**QUOTED PASSAGE:**

It is almost surreal that I am writing the editorial for the Sonoma County Farm Bureau as your Executive Director, what an honor! I have worked with the Sonoma County Farm Bureau and its executive directors over the years and have held each of them and the organization in high regard. To introduce myself to you is my privilege.
I grew up in Petaluma, in Marin County, only a mile from the Sonoma County line. I attended Tomales High School and was very active in Tomales FFA as an officer, on the Parliamentary Procedure team, showed market lambs and, of course, showed my registered and grade dairy cattle. I attended California State University, Chico during the school year, but each summer I found myself in the livestock area at both Sonoma Marin Fair and Sonoma County Fair managing the milk barns and/or clerking shows and being part of the livestock crew (thanks Jim Neumiller and Sheila Quince!) I obtained a Bachelor of Science degree in Agriculture with a pattern in Animal Industries, which allowed dual focus on animal science and agricultural business. At the time, I couldn’t get done with school fast enough so I could move back home and start working (because adulting is fun?) in some agricultural capacity. Fortunately, I was hired by the University of California Cooperative Extension as the Dairy Program Representative for Sonoma and Marin Counties. In this role, I quickly became engrained in local agriculture. I worked closely with the Agricultural Commissioner’s offices, both Regional Water Quality Control Boards, elected officials, local RCD’s and NRCS, and, yes, Farm Bureau. This was a time when non-point source pollution was emerging at warp speed, so ranch plans and relationships were at the forefront of my to-do list. This learning curve was actually the foundation for where I am today.

Collected data entries:
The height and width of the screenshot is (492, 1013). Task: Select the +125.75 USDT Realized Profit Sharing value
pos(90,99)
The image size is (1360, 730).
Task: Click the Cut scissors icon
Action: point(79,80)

--

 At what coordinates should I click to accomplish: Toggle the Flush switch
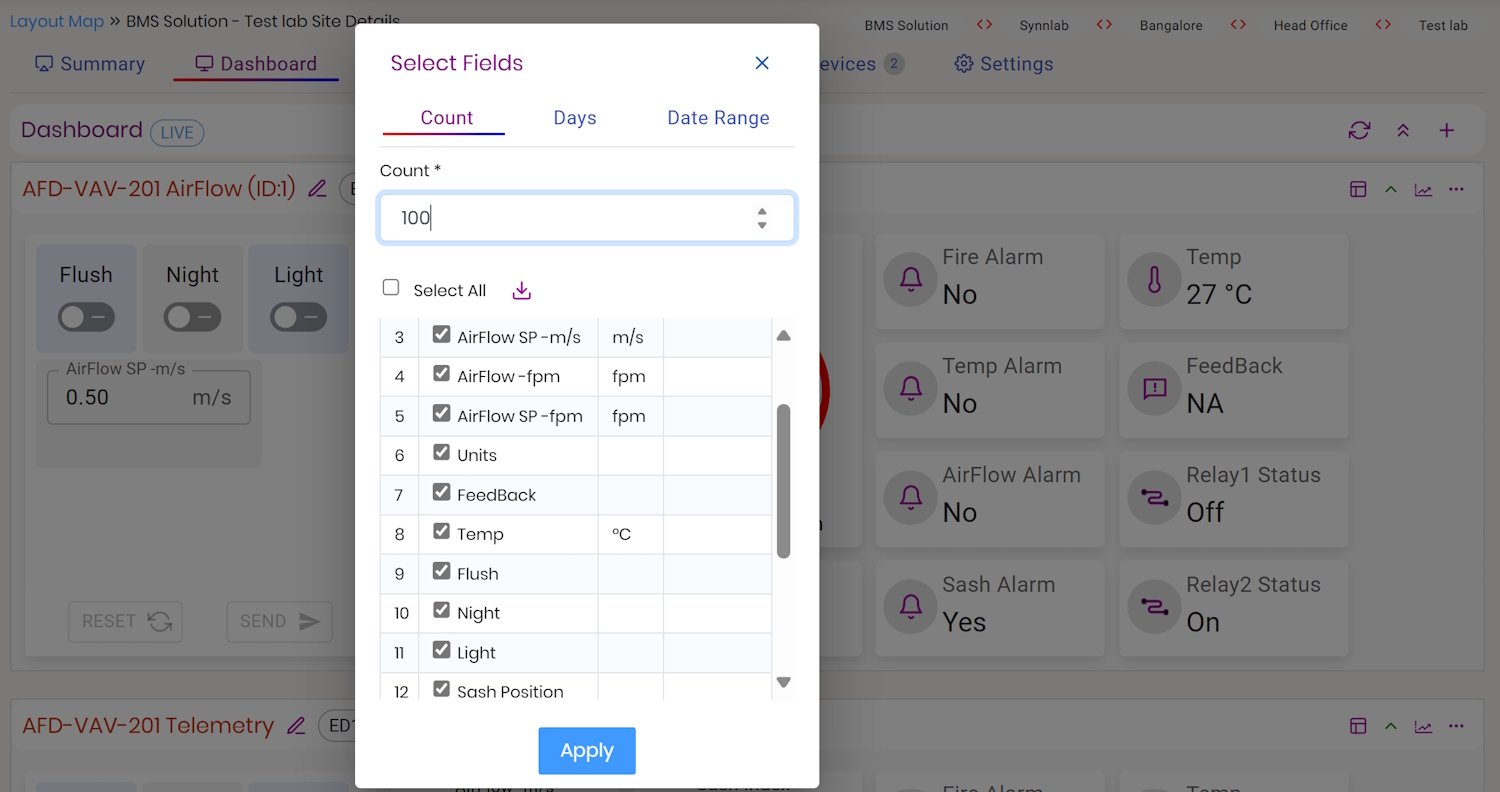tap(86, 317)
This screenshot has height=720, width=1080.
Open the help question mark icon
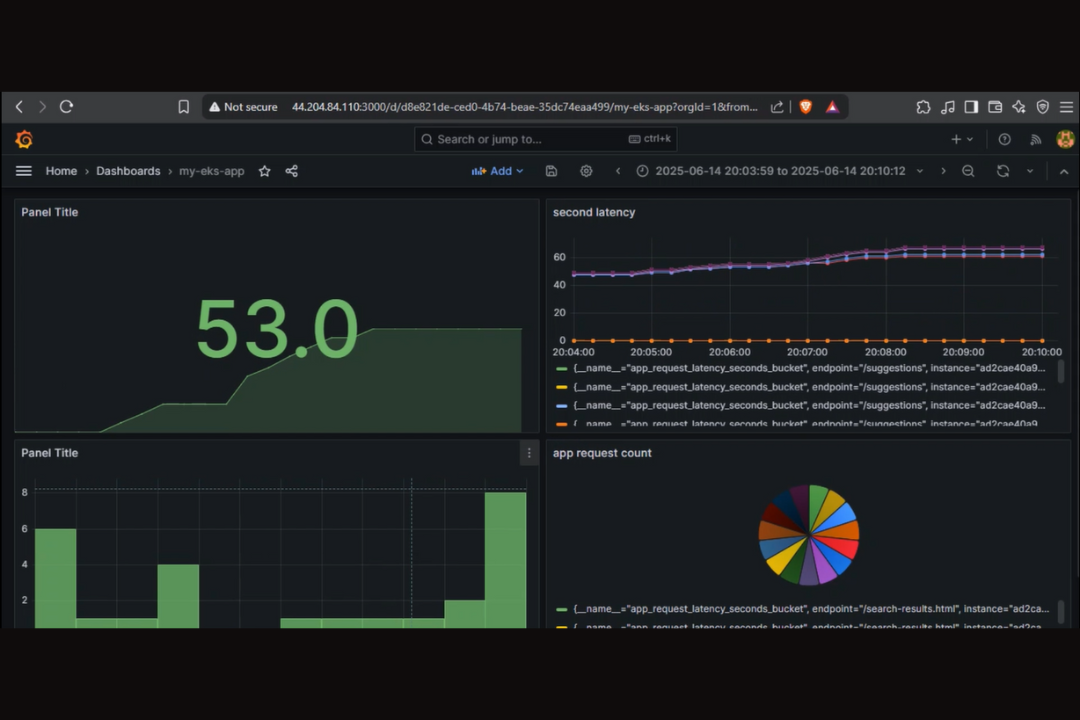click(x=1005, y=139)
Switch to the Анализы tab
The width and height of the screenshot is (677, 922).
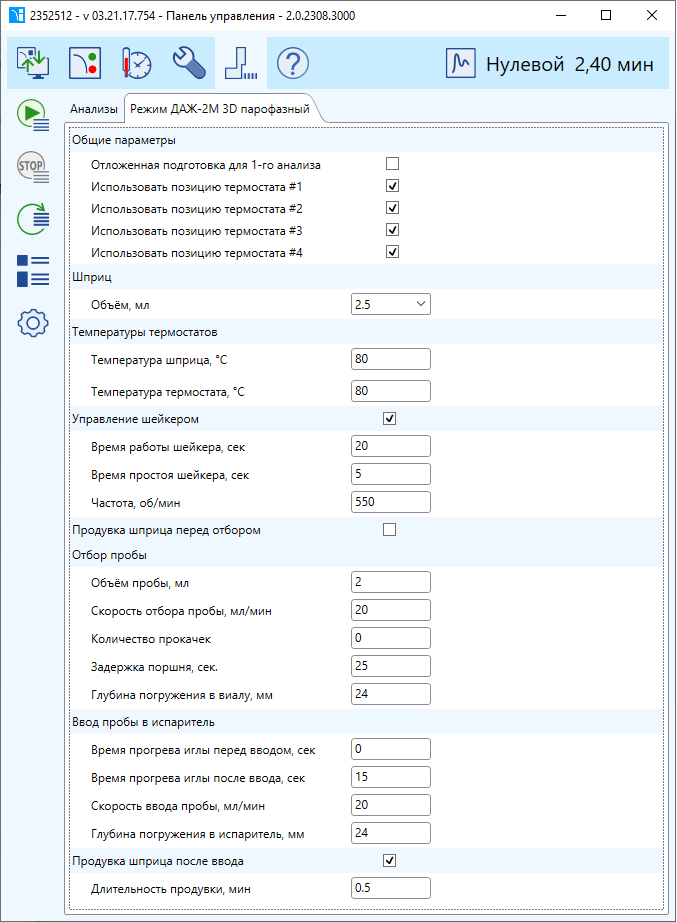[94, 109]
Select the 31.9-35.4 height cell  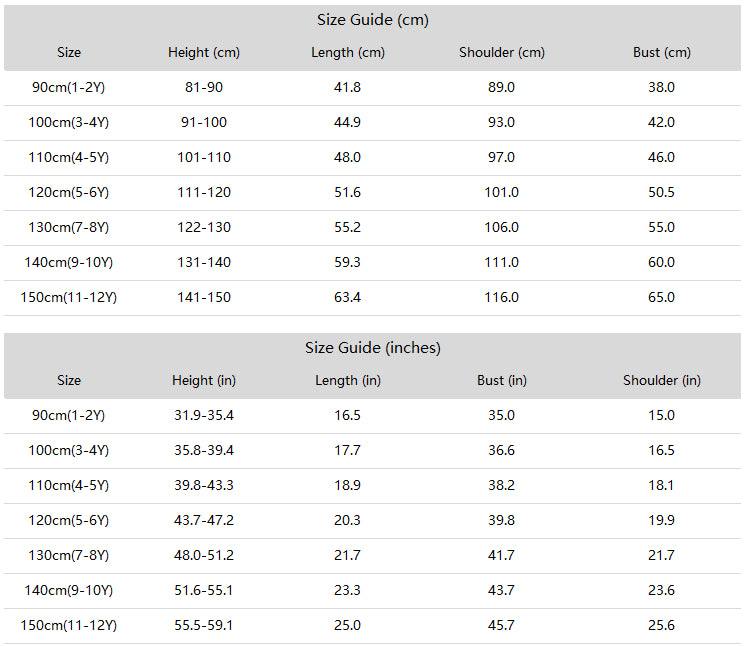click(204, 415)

**SET OF TASKS:**
**a.** Repeat the portion of the editorial from "It is almost" up to and including "is my privilege.".
**b.** In the editorial, which position was the writer hired for by the University of California Cooperative Extension?

**TASK ANSWERS:**
**a.**
It is almost surreal that I am writing the editorial for the Sonoma County Farm Bureau as your Executive Director, what an honor! I have worked with the Sonoma County Farm Bureau and its executive directors over the years and have held each of them and the organization in high regard. To introduce myself to you is my privilege.

**b.** Dairy Program Representative for Sonoma and Marin Counties